_AIM OF THE EXERCISE_
Arrange the entries from the line containing "Task: Select tower floor 7" through the line containing "point(253,98)" as a JSON list of strings, one string per line, skipping blank lines and leaving the pictures out.

_ENTRIES SUPPLIED_
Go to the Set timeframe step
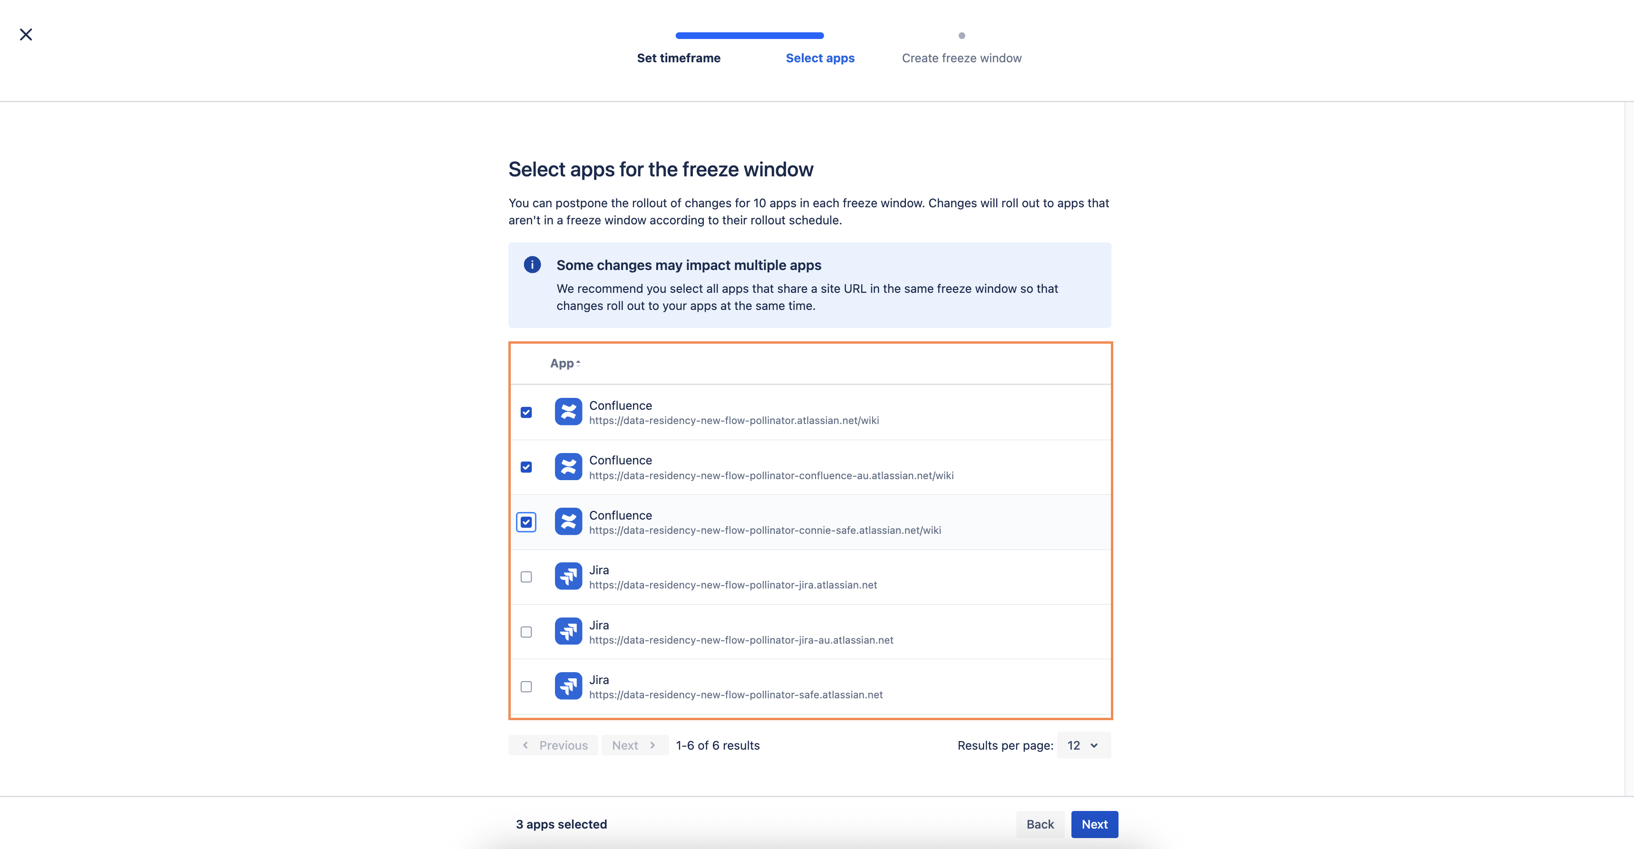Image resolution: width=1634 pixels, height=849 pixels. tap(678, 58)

---

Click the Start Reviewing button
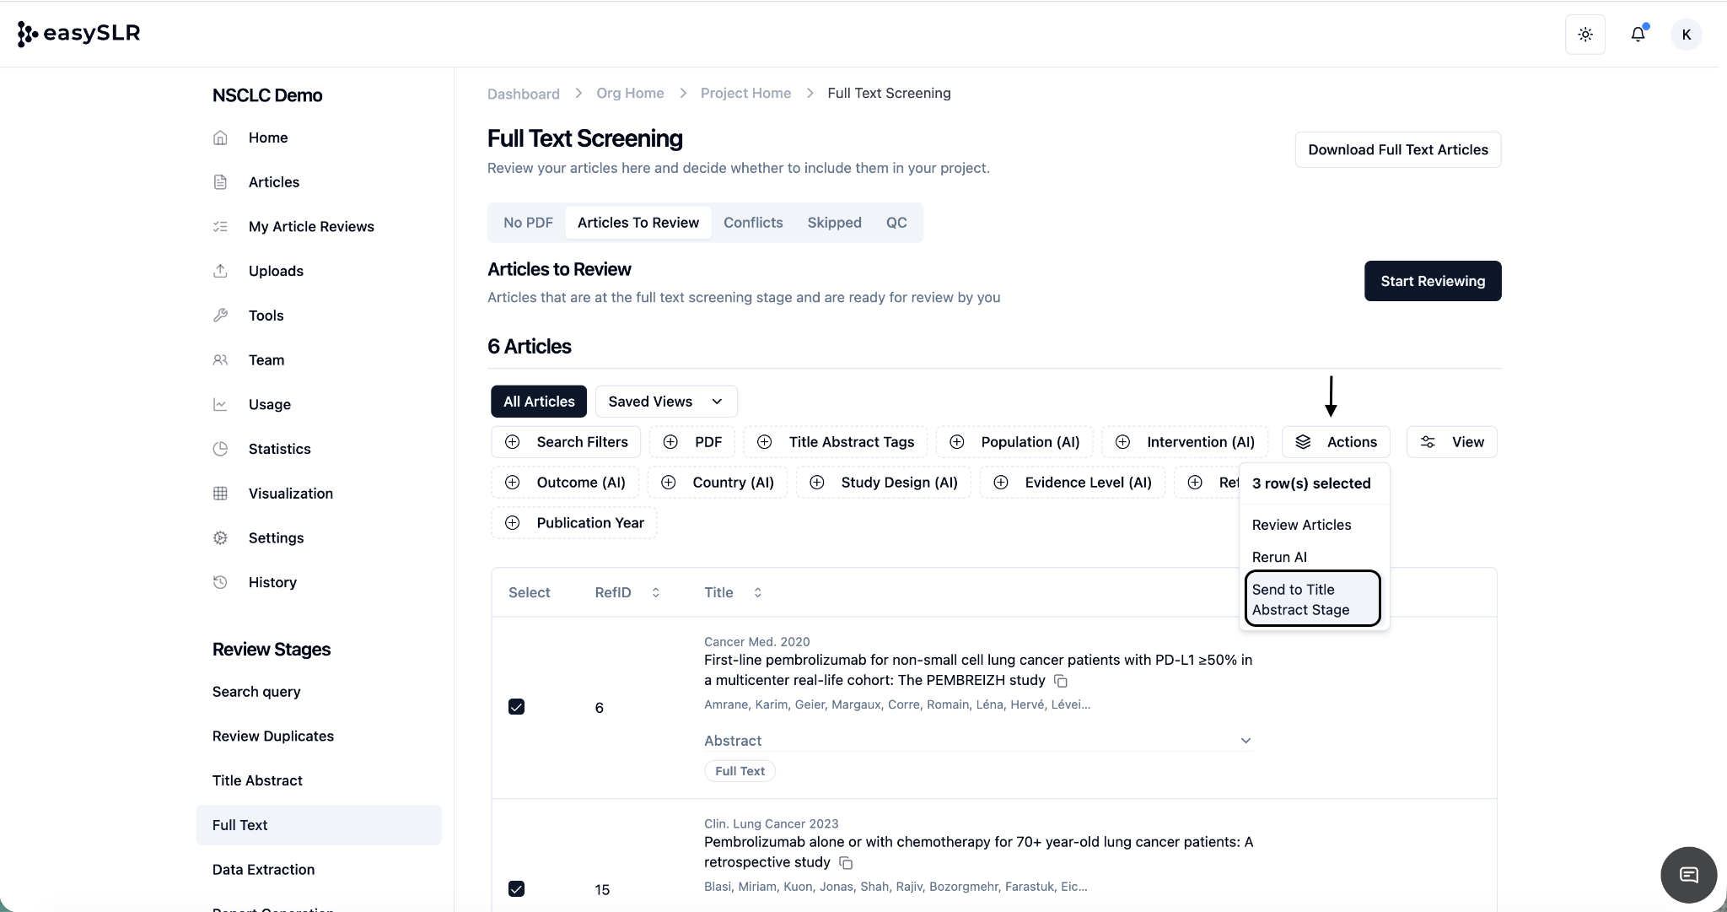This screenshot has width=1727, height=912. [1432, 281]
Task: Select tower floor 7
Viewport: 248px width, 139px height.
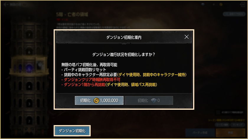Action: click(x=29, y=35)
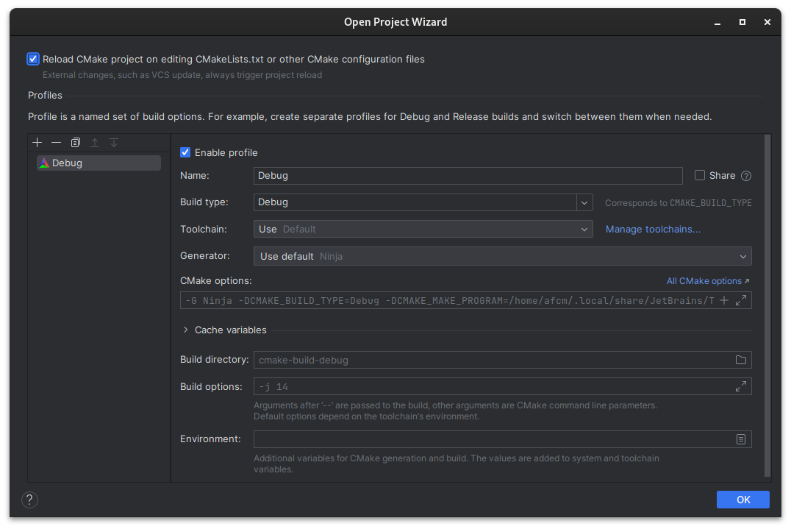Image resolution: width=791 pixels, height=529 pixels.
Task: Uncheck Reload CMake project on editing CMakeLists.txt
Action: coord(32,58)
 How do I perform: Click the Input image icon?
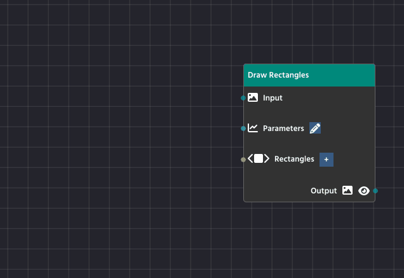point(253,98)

_WRITTEN ANSWER_
[
  "Task: Select tower floor 7",
  "Viewport: 248px width, 139px height.",
  "Action: click(x=29, y=35)",
  "Image resolution: width=791 pixels, height=529 pixels.",
  "Task: Uncheck Reload CMake project on editing CMakeLists.txt",
  "Action: coord(32,58)",
  " How do I perform: Click the Input image icon?",
  "point(253,98)"
]